Barn Owl

Barn Owl


Barn Owls are in a different group of owls than all others in North America, belonging to the Tytonidae family instead of the Strigidae family. The differences can be seen in their heart-shaped face, square tail, small eyes and long legs, which are feathered to the toes. Another distinctive feature is their ear placement. They are assymetric so they can more easily triangulate the position of their prey. One ear is level with the forehead and the other is level with the nostril. This makes them the most accurate bird at locating prey by sound.

Barn owls’ upper sides are colored light brown and their undersides are white. Females are darker and color and also larger, ranging up to 20″ in length. Males are 14-16″ in length.

Barn owls have a relatively short life span of only two years. Mating season usually spans from late March to early April.
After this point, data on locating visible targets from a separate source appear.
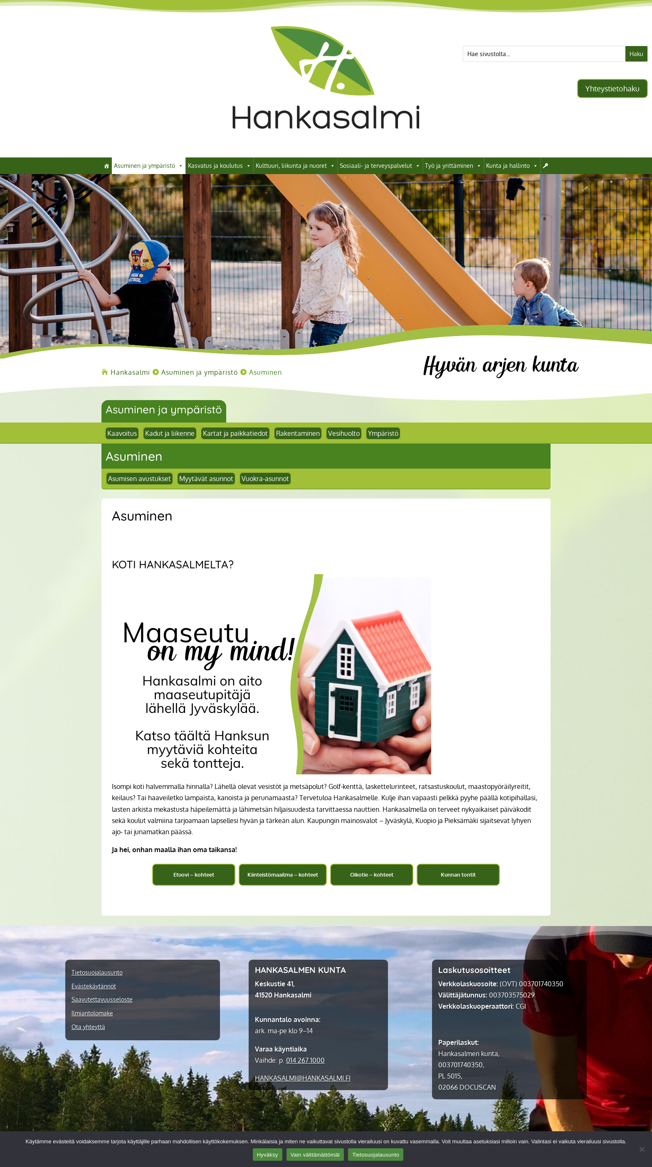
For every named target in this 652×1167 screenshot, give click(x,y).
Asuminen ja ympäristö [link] (148, 165)
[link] (325, 144)
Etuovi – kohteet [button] (193, 874)
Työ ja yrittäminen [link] (453, 165)
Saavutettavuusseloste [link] (102, 999)
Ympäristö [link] (383, 433)
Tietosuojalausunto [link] (97, 972)
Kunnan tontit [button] (458, 874)
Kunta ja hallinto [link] (512, 165)
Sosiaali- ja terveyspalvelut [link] (380, 165)
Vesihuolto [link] (344, 433)
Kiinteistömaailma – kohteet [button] (282, 874)
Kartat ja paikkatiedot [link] (235, 433)
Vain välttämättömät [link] (315, 1155)
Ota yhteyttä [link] (88, 1027)
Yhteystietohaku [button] (612, 88)
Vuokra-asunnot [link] (265, 478)
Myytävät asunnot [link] (206, 478)
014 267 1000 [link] (305, 1060)
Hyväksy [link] (267, 1155)
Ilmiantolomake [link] (92, 1013)
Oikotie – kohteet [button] (371, 874)
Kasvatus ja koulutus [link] (219, 165)
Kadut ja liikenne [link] (170, 433)
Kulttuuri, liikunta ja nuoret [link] (295, 165)
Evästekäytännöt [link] (94, 986)
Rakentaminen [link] (298, 433)
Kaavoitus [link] (122, 433)
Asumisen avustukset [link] (139, 478)
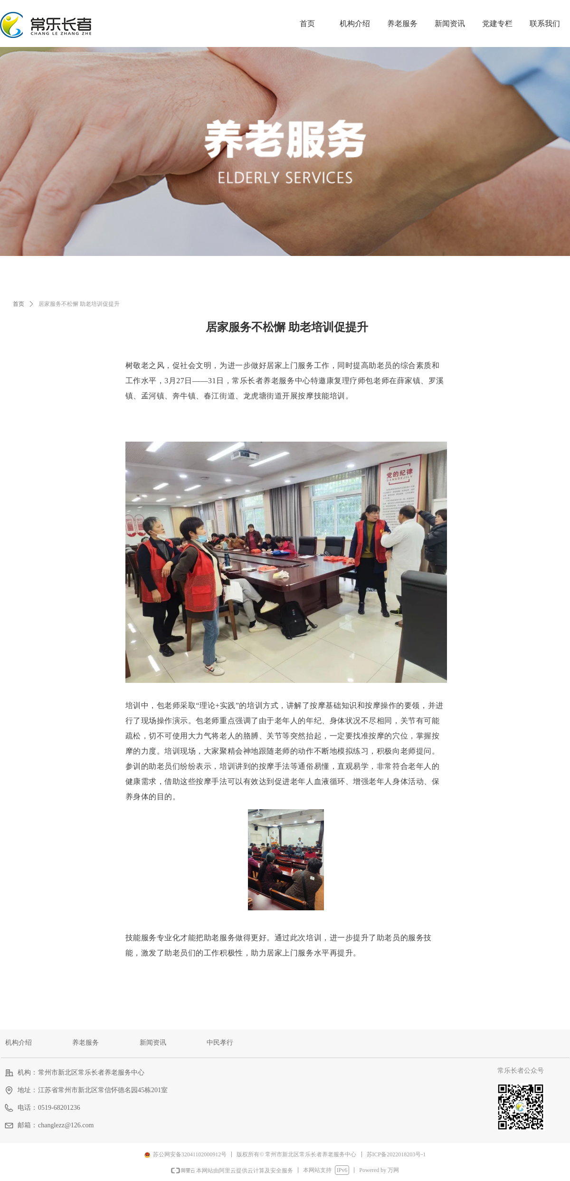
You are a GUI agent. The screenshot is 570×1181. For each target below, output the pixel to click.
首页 (18, 304)
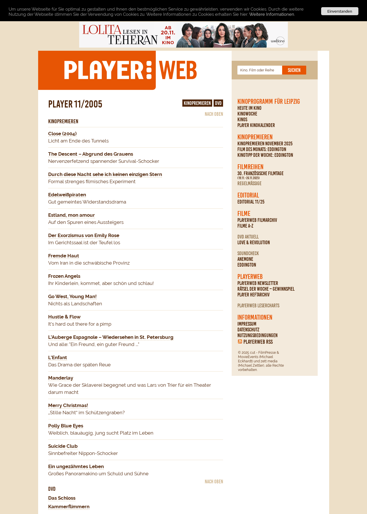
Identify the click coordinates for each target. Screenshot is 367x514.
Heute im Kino (249, 108)
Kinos (242, 119)
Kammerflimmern (68, 506)
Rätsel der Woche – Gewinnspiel (265, 289)
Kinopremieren (255, 137)
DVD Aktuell (248, 236)
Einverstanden (339, 11)
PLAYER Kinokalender (256, 125)
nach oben (214, 114)
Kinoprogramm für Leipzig (268, 101)
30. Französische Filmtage (260, 175)
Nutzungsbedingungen (257, 335)
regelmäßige (249, 183)
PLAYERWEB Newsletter (257, 283)
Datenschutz (248, 329)
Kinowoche (247, 113)
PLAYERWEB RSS (258, 342)
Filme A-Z (245, 225)
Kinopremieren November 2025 (264, 143)
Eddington (246, 264)
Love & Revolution (253, 242)
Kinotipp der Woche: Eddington (265, 155)
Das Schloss (61, 498)
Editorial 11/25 (250, 201)
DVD (218, 103)
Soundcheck (248, 253)
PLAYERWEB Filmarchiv (257, 220)
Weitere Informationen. (272, 14)
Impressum (246, 324)
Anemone (245, 259)
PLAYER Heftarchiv (253, 294)
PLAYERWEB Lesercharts (258, 305)
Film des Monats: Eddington (261, 149)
Pairs will nest in a secluded area, such as a barn loft, tree cavity, bird box, or cave. There the female will lay 4-7 white eggs, which will hatch in about 32 days. Young fledge at 52-56 days.

Barn owls are very common throughout California, even within cities. They prefer dense trees, however, close to the trunks of evergreen, palm, eucalyptus, or cottonwood trees.

Barn owls feed mainly on rats, mice and other small rodents. Generally active at night, their low-light vision, accurate hearing and silent flight make them excellent hunters.